Get canonical ID of account A

In [None]:
# Note: the client below does not use the temporary credentials from the assumed role,
# hence points to this account (account A)
s3 = boto3.client('s3')
can_a = s3.list_buckets()['Owner']['ID']
can_a

Get canonical ID of account B

In [None]:
# Note: the client below is the one created at the beginning of this notebook
# using the temporary credentials from the assumed role, 
# hence it points to account B
can_b = s3_client.list_buckets()['Owner']['ID'] 
can_b

In [None]:
training_set_csv_s3_key = None
for s3_object in s3_client.list_objects(Bucket=ATHENA_RESULTS_BUCKET)['Contents']:
    key = s3_object['Key']
    if key.startswith(f'query_results/{FEATURE_GROUP_NAME}') and key.endswith('csv'):
        print(f'Bucket = {ATHENA_RESULTS_BUCKET} | Key = {key}')
        training_set_csv_s3_key = key
        response = s3_client.put_object_acl(
            AccessControlPolicy={
                "Grants": [
                    {
                        'Grantee': {
                            'ID': can_a,
                            'Type': 'CanonicalUser'
                        },
                        'Permission': 'FULL_CONTROL'
                    }
                ],
                'Owner': {
                    'ID': can_b
                }
            },
            Bucket=ATHENA_RESULTS_BUCKET,
            Key=key,
        )

In [None]:
training_set_s3_path = f's3://{ATHENA_RESULTS_BUCKET}/{training_set_csv_s3_key}'
training_set_s3_path

#### Load Athena query result csv into a Pandas dataframe for model training

In [None]:
training_set = pandas.read_csv(training_set_s3_path)
training_set

### Scenario 2: WRITE features to an existing feature group  located in the centralized feature store (account B).
Here, let us see how to write features to a feature group that already exists in account B (centralized feature store). <br><br>
In notebook `account-b`, we had created a feature group named `customers` inside the centralized feature store. Let us now write a few records into this feature group from here (account A).

In [None]:
FEATURE_GROUP_NAME_IN_ACCOUNT_B = 'NAME OF EXISTING FEATURE GROUP IN ACCOUNT B' # e.g., customers

In [None]:
record = [{'ValueAsString': '1006', 'FeatureName': 'cid'},
 {'ValueAsString': 'farah', 'FeatureName': 'name'},
 {'ValueAsString': '45', 'FeatureName': 'age'},
 {'ValueAsString': 'married', 'FeatureName': 'marital_status'},
 {'ValueAsString': 'female', 'FeatureName': 'sex'},
 {'ValueAsString': 'houston', 'FeatureName': 'city'},
 {'ValueAsString': 'TX', 'FeatureName': 'state'},
 {'ValueAsString': str(int(round(time.time()))), 'FeatureName': 'created_at'}]

In [None]:
response = sagemaker_featurestore_runtime_client.put_record(FeatureGroupName=FEATURE_GROUP_NAME_IN_ACCOUNT_B, 
                                                            Record=record
                                                           )
print(response['ResponseMetadata']['HTTPStatusCode'])

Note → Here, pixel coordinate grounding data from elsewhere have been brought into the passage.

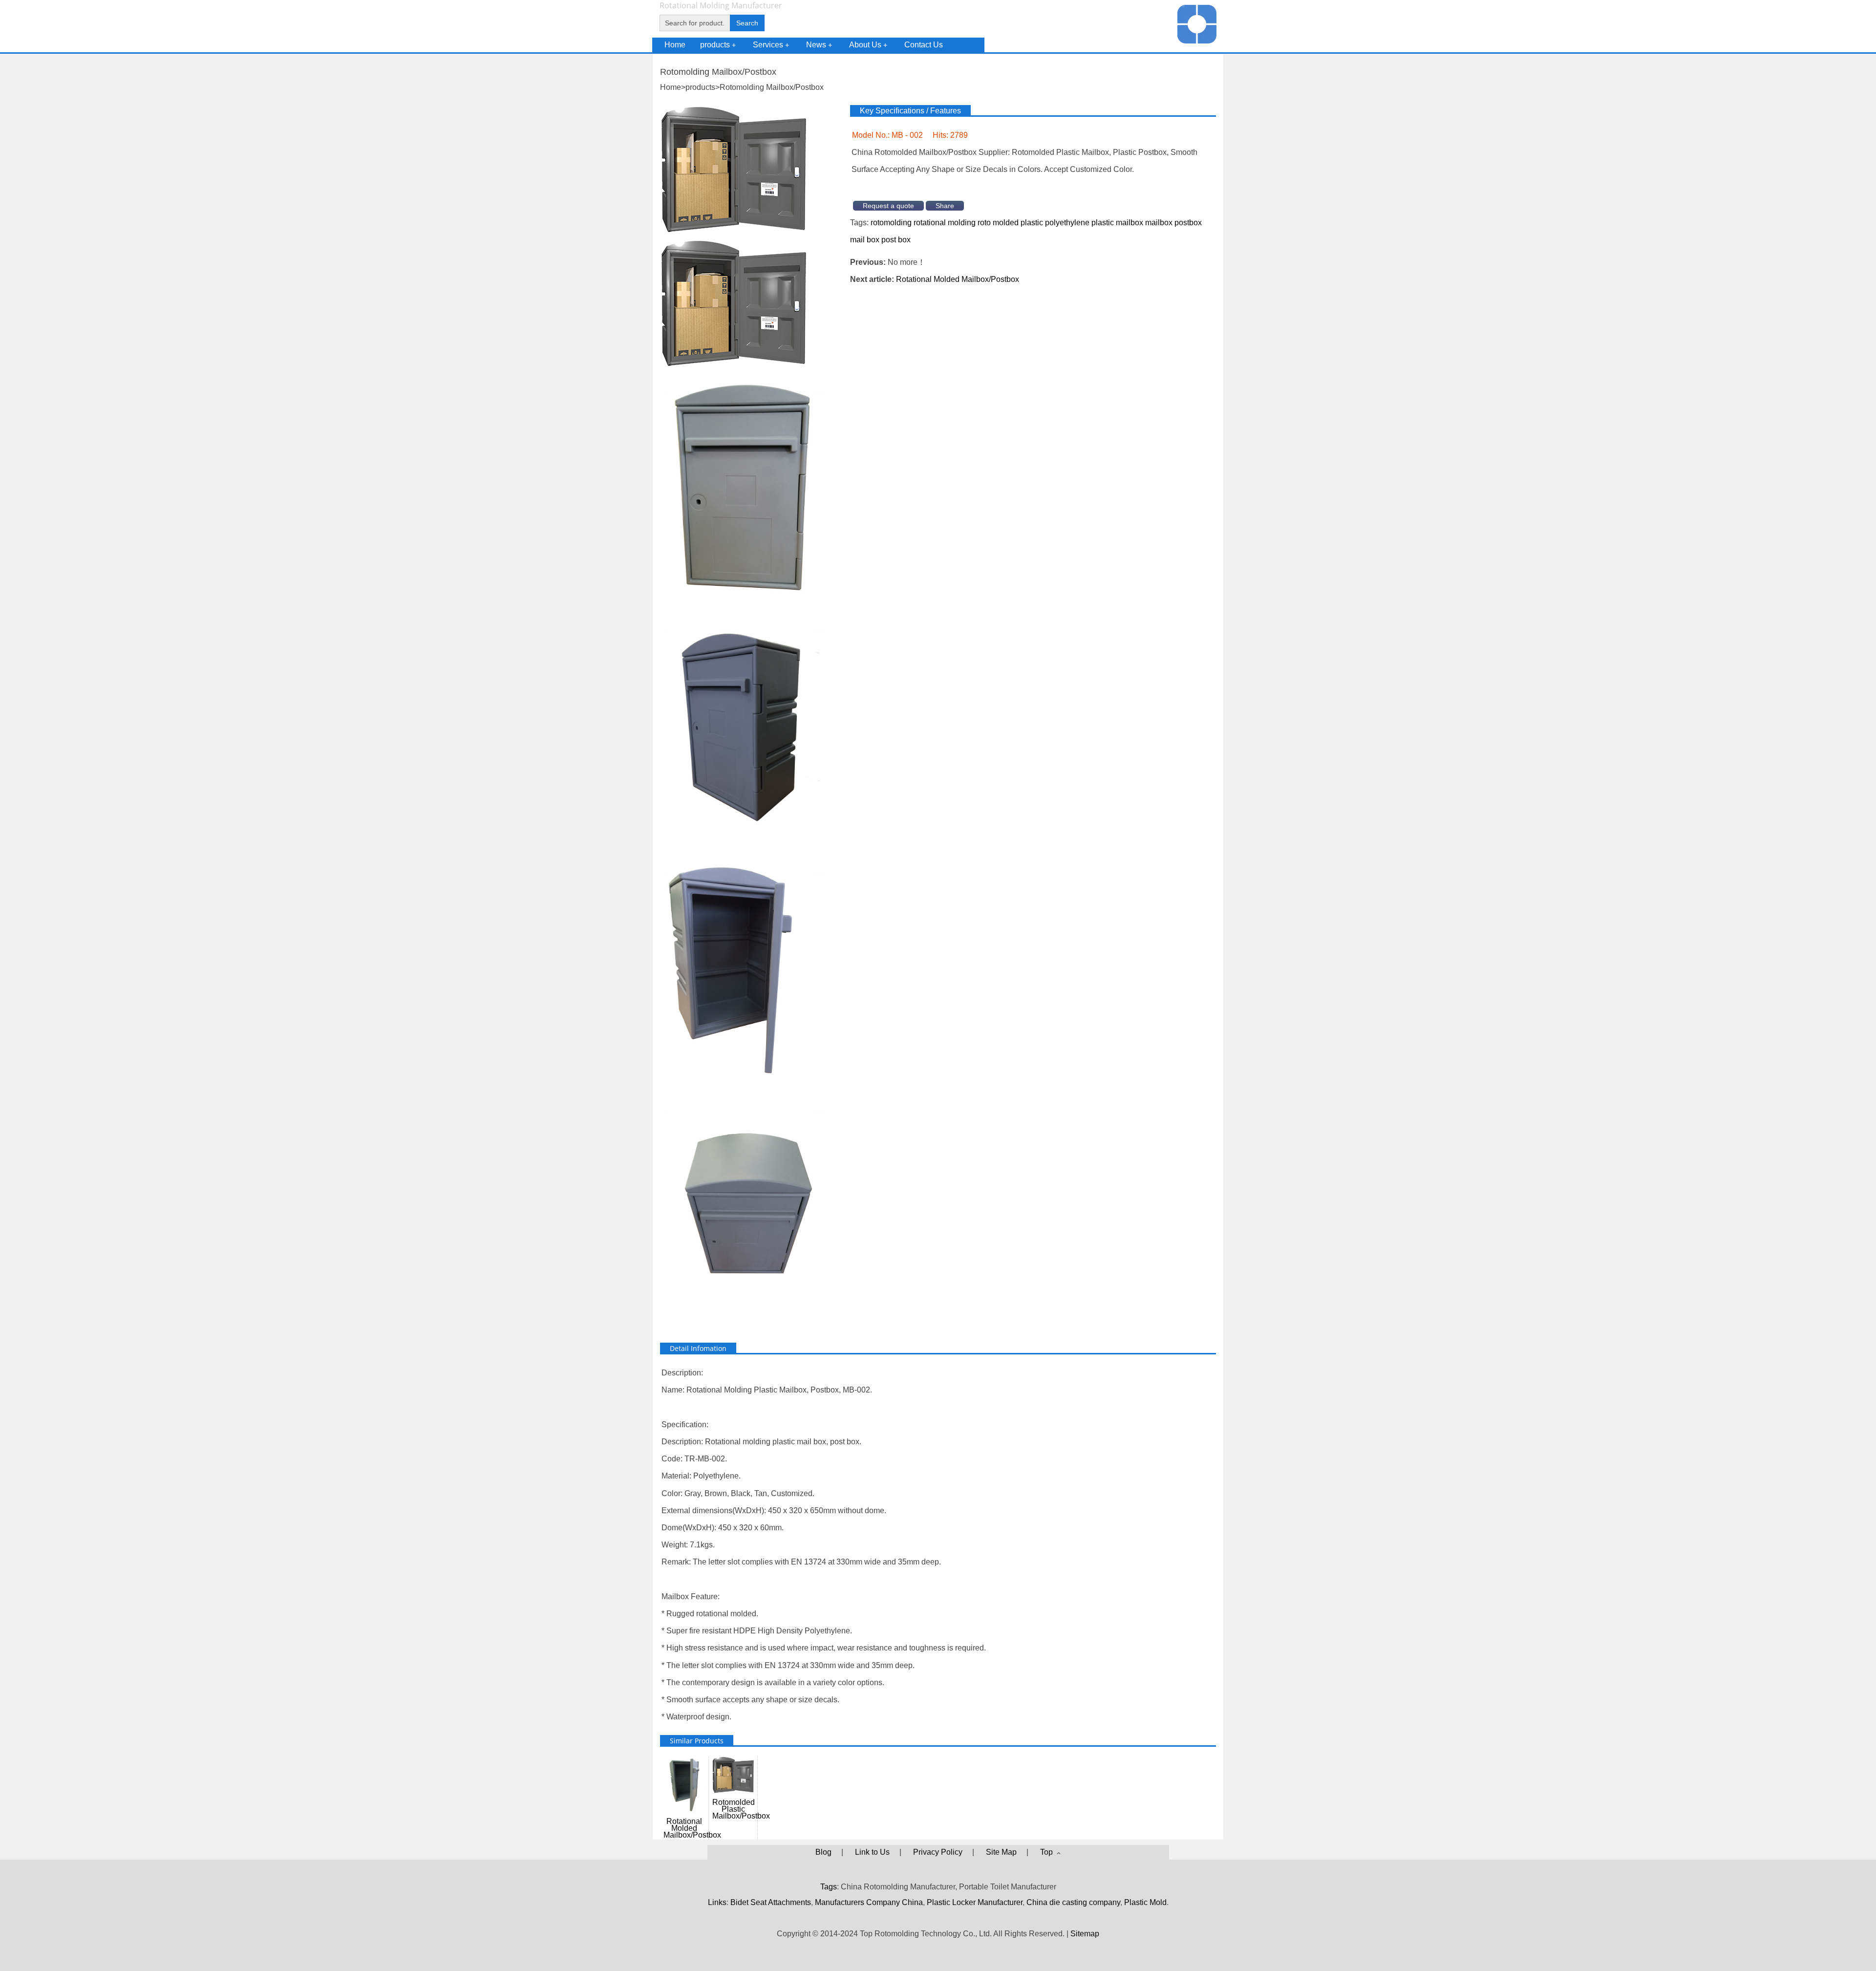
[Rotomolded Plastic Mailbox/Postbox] (733, 364)
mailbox (1158, 222)
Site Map (1001, 1852)
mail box (864, 240)
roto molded (998, 222)
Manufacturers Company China (869, 1902)
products (718, 45)
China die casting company (1073, 1902)
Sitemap (1084, 1933)
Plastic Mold (1145, 1902)
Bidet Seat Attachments (770, 1902)
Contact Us (923, 45)
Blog (823, 1852)
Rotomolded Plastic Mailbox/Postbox (735, 1809)
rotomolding (891, 222)
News (819, 45)
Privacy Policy (937, 1852)
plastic (1032, 222)
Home (674, 45)
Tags (828, 1887)
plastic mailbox (1117, 222)
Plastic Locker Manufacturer (975, 1902)
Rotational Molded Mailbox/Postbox (957, 279)
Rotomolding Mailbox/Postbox (772, 87)
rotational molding (945, 222)
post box (896, 240)
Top (1048, 1852)
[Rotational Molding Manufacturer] (1196, 41)
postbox (1188, 222)
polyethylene (1067, 222)
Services (771, 45)
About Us (868, 45)
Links (717, 1902)
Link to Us (872, 1852)
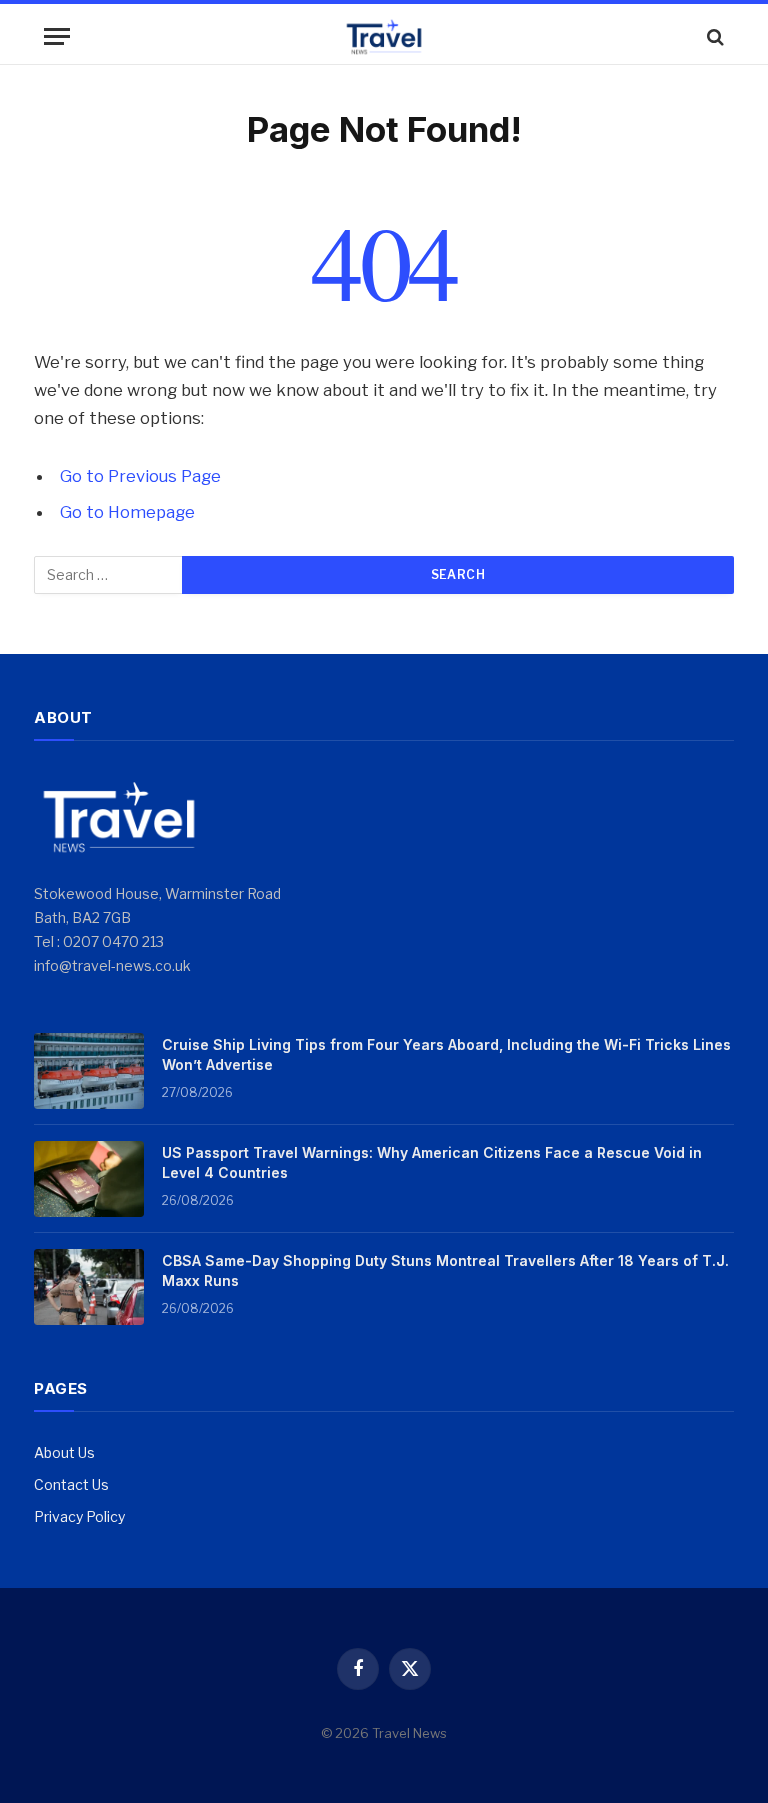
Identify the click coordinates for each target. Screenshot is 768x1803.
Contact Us (71, 1484)
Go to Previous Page (140, 476)
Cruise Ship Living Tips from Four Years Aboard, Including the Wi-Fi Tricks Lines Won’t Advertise (446, 1054)
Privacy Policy (79, 1516)
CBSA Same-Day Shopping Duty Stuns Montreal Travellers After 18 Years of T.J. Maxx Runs (445, 1270)
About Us (64, 1452)
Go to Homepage (127, 512)
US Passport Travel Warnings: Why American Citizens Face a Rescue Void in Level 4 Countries (432, 1162)
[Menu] (57, 36)
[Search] (713, 36)
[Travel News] (384, 36)
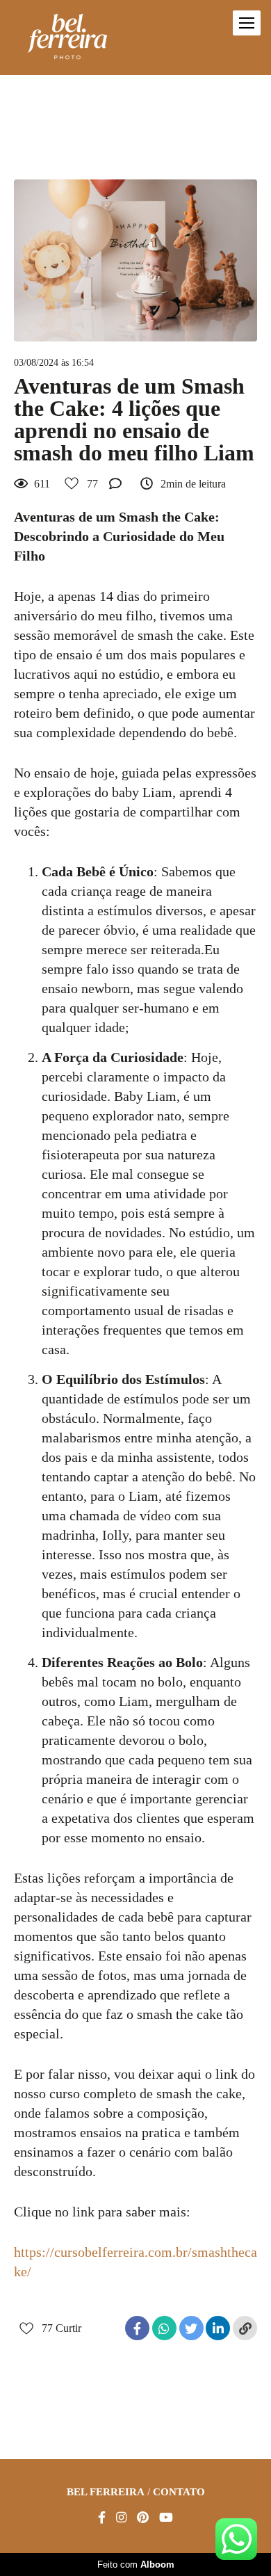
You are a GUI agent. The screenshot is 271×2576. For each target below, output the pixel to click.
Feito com (135, 2564)
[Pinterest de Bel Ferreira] (143, 2518)
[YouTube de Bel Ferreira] (166, 2518)
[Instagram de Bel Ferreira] (121, 2518)
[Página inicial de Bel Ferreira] (67, 37)
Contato (179, 2492)
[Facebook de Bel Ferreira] (102, 2518)
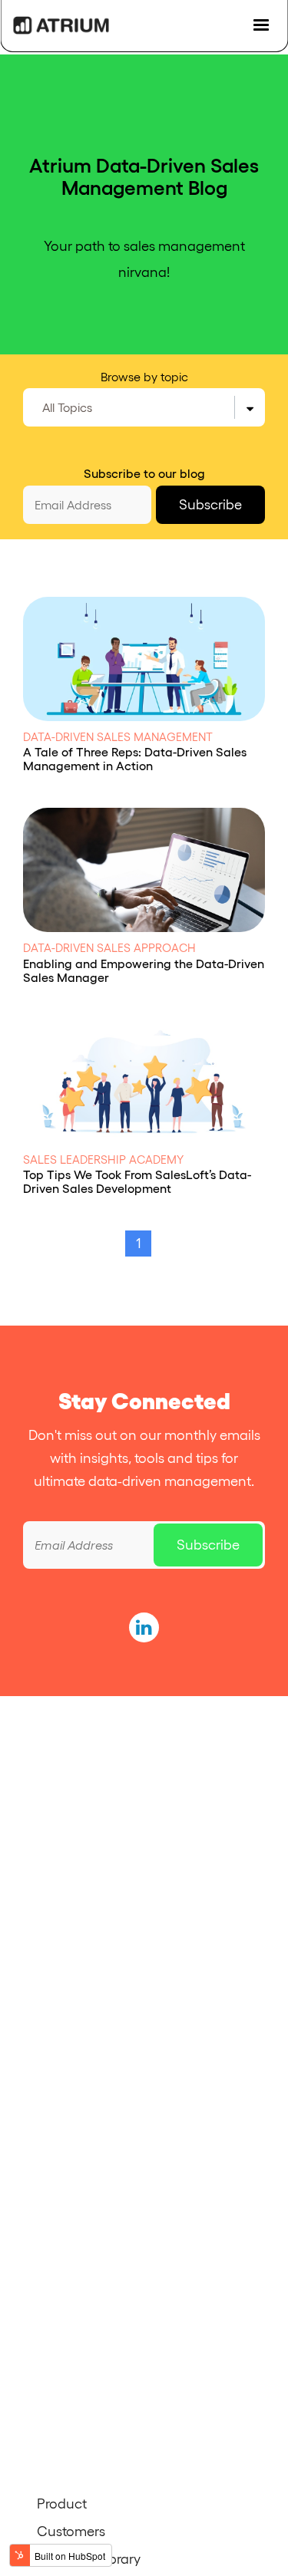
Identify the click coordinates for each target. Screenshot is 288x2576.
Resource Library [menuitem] (89, 2559)
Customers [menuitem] (71, 2531)
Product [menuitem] (62, 2504)
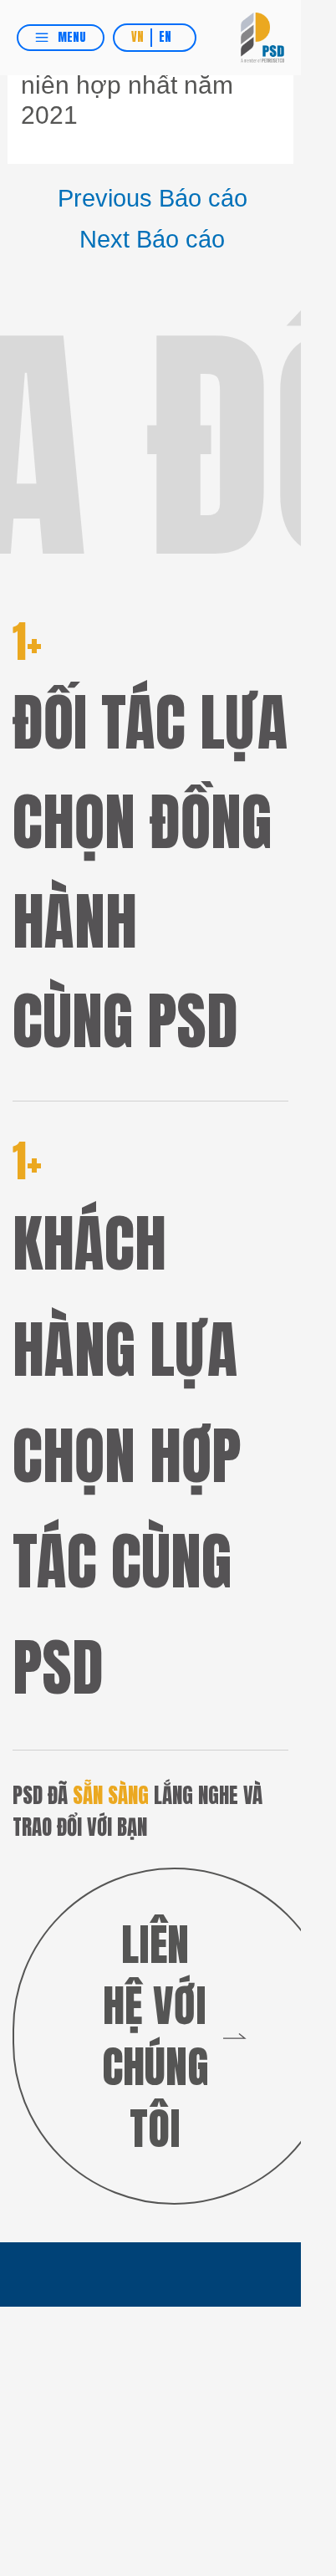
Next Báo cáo (152, 239)
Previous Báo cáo (152, 198)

### Scenario 3: READ features from an existing feature group located in the centralized feature store (account B).

Here, let us see how we can READ a record (row of features) we just put into the `customers` feature group first. 
Later, we will also see how to READ a record that already exists in the `customers` feature group. This record was previously populated by account B in the notebook [account-b.ipynb](./account-b.ipynb).  

In [None]:
response = sagemaker_featurestore_runtime_client.get_record(FeatureGroupName=FEATURE_GROUP_NAME_IN_ACCOUNT_B, 
                                                            RecordIdentifierValueAsString='1006'
                                                           )
response

READ a record that already exists in the `customers` feature group.

In [None]:
response = sagemaker_featurestore_runtime_client.get_record(FeatureGroupName=FEATURE_GROUP_NAME_IN_ACCOUNT_B, 
                                                            RecordIdentifierValueAsString='1001'
                                                           )
response